Will HRV prove to be a useful measure of homeostatic capacity? Is homeostatic capacity even the right trait on which to focus aging innovation? We don’t yet know the answers to these questions, but the most important thing is to start. We expect the path forward to offer surprises and disappointments. It may take many iterations of future prizes to ultimately crack and hack the aging code. Every step will likely offer more doors to open and more choices to make. In the meantime, we will learn. There’s one thing we’ve already learned by starting the Prize: the astounding ideas you’ve read in the public media represent just the tip of the iceberg. Initial round of conversations with leading scientists suggests that there are many ideas residing in the brains of brilliant minds that have not been shared. By starting the Prize now, we hope to accelerate these ideas into action. The cost of not acting now is breathtaking. Fatality rate from aging remains 100 percent. Yet the National Institute for Aging’s annual budget is only $1.04 billion, the lowest it has been in 10 years and only fraction of the annual R&D budget of many bio-pharmaceutical companies.
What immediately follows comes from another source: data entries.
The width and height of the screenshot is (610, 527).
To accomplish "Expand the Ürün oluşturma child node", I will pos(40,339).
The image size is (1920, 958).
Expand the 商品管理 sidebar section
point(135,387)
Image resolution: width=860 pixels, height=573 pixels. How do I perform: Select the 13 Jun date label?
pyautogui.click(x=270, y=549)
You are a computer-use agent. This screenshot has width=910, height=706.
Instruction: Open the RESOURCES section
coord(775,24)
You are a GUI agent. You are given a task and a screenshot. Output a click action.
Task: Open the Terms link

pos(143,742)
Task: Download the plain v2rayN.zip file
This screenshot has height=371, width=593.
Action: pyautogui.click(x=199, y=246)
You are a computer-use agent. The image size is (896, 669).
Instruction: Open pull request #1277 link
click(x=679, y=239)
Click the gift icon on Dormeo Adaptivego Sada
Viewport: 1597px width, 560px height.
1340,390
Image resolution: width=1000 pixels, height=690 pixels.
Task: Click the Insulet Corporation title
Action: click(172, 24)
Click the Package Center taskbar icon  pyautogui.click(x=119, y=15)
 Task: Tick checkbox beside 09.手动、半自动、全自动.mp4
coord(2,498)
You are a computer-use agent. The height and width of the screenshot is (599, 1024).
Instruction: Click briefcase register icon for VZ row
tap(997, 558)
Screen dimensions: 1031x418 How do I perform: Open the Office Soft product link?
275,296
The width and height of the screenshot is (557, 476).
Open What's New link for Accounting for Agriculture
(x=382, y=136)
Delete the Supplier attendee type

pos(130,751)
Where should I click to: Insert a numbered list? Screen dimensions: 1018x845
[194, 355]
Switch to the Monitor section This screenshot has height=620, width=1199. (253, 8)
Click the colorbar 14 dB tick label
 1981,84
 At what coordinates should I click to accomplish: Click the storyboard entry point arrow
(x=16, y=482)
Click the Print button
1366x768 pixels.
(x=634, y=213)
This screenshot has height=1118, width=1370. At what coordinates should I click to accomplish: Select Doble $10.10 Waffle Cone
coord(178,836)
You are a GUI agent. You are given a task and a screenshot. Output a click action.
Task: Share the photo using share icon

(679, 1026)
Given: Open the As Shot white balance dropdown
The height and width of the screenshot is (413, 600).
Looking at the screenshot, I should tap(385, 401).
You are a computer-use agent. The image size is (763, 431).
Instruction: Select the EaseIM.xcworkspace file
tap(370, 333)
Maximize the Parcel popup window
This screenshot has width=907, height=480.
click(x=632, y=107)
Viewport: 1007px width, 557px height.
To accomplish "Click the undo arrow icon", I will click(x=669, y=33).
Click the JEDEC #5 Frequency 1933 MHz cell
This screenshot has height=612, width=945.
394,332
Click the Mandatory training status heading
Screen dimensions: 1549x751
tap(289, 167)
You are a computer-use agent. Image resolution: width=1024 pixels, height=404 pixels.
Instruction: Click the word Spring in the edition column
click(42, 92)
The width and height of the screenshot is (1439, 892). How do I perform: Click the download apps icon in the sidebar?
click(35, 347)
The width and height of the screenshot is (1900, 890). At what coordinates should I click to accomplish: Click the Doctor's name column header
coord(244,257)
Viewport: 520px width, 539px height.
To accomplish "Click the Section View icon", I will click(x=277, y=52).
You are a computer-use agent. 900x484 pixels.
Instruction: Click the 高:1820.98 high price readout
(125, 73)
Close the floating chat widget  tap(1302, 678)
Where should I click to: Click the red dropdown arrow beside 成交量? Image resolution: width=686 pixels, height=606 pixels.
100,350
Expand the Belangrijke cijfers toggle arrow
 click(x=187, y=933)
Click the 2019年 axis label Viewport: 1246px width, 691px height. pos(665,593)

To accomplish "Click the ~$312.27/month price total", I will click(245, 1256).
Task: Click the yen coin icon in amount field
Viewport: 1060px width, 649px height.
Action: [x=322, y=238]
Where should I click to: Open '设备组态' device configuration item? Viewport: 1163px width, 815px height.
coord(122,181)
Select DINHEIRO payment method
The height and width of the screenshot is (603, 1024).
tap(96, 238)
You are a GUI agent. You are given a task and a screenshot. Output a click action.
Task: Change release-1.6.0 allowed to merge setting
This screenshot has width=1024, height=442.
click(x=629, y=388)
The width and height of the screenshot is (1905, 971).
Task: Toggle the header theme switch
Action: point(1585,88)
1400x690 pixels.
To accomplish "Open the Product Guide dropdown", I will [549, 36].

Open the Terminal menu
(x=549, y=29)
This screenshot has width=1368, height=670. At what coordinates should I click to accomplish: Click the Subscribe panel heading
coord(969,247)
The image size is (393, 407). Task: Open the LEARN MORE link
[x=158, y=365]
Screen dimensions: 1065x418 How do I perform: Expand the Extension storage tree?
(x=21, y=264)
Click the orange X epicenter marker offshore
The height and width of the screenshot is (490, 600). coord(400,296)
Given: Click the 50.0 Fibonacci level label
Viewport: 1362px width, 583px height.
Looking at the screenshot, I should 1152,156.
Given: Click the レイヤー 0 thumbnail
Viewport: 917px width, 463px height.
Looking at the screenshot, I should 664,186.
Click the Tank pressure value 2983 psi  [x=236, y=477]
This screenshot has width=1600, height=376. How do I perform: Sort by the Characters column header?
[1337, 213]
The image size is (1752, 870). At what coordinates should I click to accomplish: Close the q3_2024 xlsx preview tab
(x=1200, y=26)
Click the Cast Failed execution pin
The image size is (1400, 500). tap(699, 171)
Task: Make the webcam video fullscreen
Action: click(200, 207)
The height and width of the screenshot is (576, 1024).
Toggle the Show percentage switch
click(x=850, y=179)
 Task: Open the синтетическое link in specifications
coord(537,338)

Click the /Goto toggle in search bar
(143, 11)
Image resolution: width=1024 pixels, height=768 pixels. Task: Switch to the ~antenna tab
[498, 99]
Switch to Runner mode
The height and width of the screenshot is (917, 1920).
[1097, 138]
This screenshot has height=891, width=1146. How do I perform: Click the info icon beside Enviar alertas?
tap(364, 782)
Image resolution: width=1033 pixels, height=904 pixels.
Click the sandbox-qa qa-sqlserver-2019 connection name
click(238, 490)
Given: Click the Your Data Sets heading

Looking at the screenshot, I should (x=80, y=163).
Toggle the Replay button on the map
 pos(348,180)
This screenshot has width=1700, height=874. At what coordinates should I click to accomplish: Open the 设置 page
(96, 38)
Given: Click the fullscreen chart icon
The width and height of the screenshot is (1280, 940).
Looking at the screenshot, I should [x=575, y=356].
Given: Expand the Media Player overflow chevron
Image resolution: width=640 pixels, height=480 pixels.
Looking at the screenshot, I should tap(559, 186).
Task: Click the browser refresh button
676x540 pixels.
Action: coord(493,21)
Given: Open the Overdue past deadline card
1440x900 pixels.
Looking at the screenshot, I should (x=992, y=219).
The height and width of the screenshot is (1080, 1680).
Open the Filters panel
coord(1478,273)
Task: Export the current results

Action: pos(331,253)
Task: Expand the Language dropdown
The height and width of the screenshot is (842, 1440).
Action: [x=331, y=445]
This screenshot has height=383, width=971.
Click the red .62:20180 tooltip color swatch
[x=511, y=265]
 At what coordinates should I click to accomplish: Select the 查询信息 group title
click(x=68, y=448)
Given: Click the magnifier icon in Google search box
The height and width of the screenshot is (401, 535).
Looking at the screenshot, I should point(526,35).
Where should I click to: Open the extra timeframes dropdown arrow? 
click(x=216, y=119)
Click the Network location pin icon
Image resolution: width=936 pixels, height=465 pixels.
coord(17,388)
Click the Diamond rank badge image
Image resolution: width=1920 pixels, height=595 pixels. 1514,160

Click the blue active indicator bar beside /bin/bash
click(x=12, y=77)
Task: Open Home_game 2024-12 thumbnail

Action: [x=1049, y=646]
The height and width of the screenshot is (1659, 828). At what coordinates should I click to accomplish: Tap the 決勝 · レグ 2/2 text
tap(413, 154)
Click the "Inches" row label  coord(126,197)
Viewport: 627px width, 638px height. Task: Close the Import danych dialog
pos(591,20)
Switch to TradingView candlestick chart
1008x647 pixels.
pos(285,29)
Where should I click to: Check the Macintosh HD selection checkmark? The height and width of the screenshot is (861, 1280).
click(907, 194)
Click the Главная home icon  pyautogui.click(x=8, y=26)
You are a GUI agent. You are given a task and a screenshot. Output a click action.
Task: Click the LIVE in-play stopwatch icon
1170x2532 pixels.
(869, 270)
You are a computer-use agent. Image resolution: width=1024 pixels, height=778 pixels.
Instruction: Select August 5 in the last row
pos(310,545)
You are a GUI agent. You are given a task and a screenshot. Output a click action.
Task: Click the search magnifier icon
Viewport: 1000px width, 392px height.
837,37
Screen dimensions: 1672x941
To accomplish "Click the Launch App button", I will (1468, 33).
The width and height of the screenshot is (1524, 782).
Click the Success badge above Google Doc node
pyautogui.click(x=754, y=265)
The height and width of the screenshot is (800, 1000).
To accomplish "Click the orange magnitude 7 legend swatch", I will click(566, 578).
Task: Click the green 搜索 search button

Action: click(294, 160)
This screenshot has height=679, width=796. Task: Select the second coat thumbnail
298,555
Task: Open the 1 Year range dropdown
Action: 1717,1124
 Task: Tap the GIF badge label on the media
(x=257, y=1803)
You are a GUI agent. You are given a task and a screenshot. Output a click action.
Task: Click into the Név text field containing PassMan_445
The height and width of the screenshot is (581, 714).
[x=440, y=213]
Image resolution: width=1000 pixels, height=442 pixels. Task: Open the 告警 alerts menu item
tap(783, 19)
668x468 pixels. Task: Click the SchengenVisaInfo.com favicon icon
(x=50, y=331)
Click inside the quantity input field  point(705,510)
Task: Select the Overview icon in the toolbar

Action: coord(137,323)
Meanwhile, 150,000 people die of all causes everyday, the majority related in some way to aging. A million enter the queue each week. This is a race against time. The end of aging would be the end of healthcare as we know it. The end of aging would sever the feed-forward cost escalation cycle overwhelming the current healthcare system. If homeostatic capacity is restored and indefinitely sustained, humans would be able to persist at low annual-mortality rates currently enjoyed by young adults. Median lifespan could telescope to a number of years that might have once seemed unimaginable. Human capacity, thus, would finally be fully unleashed.